• [Data records]

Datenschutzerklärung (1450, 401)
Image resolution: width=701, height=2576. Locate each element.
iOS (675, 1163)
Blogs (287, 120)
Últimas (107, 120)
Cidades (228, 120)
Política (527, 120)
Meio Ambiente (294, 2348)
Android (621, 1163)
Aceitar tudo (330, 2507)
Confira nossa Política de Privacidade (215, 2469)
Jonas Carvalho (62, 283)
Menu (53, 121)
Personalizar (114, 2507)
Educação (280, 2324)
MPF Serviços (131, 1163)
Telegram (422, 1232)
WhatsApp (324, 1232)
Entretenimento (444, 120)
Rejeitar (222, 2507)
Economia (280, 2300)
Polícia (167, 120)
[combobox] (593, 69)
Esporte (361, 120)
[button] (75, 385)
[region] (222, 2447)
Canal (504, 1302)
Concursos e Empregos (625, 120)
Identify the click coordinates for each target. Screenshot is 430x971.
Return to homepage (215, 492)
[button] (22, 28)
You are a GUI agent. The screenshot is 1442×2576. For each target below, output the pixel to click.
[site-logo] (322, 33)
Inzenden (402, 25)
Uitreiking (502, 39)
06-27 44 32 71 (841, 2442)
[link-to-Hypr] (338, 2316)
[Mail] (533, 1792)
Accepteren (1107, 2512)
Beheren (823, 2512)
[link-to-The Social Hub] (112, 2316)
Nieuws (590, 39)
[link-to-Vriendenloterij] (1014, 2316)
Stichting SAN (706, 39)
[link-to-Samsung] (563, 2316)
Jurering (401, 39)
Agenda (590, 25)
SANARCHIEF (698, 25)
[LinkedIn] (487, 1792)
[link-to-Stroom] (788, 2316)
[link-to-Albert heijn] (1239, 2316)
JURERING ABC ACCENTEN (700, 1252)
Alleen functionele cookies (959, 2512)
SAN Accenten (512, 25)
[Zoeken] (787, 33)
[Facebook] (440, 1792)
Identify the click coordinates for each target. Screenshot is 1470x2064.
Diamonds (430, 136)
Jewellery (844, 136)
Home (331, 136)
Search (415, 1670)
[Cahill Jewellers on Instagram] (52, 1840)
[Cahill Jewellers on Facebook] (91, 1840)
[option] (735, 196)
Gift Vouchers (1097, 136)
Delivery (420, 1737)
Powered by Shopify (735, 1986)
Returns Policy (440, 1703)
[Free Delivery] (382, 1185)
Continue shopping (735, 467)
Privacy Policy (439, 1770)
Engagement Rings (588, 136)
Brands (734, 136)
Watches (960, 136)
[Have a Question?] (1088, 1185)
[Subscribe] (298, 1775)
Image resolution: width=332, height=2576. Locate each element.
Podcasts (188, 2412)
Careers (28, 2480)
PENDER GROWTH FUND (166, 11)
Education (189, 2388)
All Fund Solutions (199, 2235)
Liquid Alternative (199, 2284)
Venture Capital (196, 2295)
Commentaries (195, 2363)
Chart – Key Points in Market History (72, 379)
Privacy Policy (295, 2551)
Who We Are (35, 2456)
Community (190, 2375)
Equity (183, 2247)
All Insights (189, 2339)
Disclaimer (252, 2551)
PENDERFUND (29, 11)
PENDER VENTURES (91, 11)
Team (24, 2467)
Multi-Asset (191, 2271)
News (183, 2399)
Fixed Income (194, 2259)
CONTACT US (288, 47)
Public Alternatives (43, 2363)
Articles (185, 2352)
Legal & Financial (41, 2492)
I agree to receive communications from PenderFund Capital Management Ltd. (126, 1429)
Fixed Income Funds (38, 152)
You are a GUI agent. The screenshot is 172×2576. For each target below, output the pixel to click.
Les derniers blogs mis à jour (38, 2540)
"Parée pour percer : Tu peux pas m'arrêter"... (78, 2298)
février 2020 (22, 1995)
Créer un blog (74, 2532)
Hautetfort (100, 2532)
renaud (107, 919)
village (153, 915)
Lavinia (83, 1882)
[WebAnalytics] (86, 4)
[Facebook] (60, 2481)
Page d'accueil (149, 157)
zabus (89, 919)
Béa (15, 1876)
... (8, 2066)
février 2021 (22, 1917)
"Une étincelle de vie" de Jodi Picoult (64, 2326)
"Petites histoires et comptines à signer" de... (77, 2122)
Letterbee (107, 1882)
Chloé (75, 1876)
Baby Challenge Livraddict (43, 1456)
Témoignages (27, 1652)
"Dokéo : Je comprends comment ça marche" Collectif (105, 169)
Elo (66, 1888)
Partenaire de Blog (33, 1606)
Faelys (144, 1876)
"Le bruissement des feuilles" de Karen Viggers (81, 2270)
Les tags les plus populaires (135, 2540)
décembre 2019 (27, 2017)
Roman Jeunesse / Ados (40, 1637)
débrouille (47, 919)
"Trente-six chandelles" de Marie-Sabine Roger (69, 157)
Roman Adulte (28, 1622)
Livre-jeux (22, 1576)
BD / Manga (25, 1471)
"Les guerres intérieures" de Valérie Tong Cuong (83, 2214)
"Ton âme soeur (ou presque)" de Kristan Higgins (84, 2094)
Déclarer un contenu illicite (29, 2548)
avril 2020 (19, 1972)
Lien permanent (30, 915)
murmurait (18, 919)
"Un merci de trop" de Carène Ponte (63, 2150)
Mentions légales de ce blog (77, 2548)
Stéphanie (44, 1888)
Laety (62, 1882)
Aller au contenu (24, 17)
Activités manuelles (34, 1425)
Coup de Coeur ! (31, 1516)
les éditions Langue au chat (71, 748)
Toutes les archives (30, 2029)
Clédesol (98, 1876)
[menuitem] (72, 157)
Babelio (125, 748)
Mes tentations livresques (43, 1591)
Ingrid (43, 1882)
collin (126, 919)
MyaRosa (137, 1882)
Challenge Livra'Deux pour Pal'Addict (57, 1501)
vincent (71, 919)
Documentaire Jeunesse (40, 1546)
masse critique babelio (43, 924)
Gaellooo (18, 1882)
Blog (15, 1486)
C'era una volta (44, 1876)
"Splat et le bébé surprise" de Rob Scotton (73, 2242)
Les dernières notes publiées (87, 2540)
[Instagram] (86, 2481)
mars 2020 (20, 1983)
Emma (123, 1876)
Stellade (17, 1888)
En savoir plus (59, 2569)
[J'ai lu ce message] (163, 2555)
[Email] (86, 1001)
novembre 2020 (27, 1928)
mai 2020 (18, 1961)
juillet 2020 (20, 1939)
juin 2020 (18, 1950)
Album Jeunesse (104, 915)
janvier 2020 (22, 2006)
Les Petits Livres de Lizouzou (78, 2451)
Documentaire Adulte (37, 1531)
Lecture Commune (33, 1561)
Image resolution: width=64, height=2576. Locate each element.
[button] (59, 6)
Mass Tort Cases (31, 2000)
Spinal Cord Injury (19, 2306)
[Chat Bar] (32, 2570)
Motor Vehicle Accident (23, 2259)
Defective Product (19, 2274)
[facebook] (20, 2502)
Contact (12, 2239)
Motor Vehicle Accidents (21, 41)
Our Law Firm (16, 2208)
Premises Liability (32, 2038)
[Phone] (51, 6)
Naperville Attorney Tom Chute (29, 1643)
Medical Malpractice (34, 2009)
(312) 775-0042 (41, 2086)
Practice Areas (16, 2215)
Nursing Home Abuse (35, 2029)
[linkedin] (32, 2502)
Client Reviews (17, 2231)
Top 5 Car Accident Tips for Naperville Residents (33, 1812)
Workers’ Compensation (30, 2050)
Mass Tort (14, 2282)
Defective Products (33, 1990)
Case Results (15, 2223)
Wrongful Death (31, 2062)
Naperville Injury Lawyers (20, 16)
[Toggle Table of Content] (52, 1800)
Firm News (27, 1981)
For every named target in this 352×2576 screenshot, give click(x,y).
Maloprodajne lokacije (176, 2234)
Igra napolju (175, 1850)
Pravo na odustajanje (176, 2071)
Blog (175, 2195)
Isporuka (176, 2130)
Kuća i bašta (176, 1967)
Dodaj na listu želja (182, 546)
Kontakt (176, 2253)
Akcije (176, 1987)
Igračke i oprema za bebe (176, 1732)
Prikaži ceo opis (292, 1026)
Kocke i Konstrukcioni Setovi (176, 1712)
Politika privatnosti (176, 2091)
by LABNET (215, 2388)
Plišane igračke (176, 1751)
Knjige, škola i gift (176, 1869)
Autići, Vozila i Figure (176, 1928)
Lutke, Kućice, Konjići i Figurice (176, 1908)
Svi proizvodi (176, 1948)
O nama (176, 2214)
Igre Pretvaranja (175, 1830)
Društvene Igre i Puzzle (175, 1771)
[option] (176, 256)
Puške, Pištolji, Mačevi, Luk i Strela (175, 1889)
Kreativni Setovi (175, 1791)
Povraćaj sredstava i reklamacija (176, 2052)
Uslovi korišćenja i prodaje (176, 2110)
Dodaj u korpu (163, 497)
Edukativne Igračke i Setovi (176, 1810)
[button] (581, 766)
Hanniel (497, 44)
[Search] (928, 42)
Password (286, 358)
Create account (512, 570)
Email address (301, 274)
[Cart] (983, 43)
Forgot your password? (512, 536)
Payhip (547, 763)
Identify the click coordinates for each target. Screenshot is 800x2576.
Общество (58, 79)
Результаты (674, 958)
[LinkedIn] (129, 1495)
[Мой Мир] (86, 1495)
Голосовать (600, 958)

• [What to produce]
Tell me how many lines of the records include the word "Image", replying with the number alone.

• [Solution to the problem]
3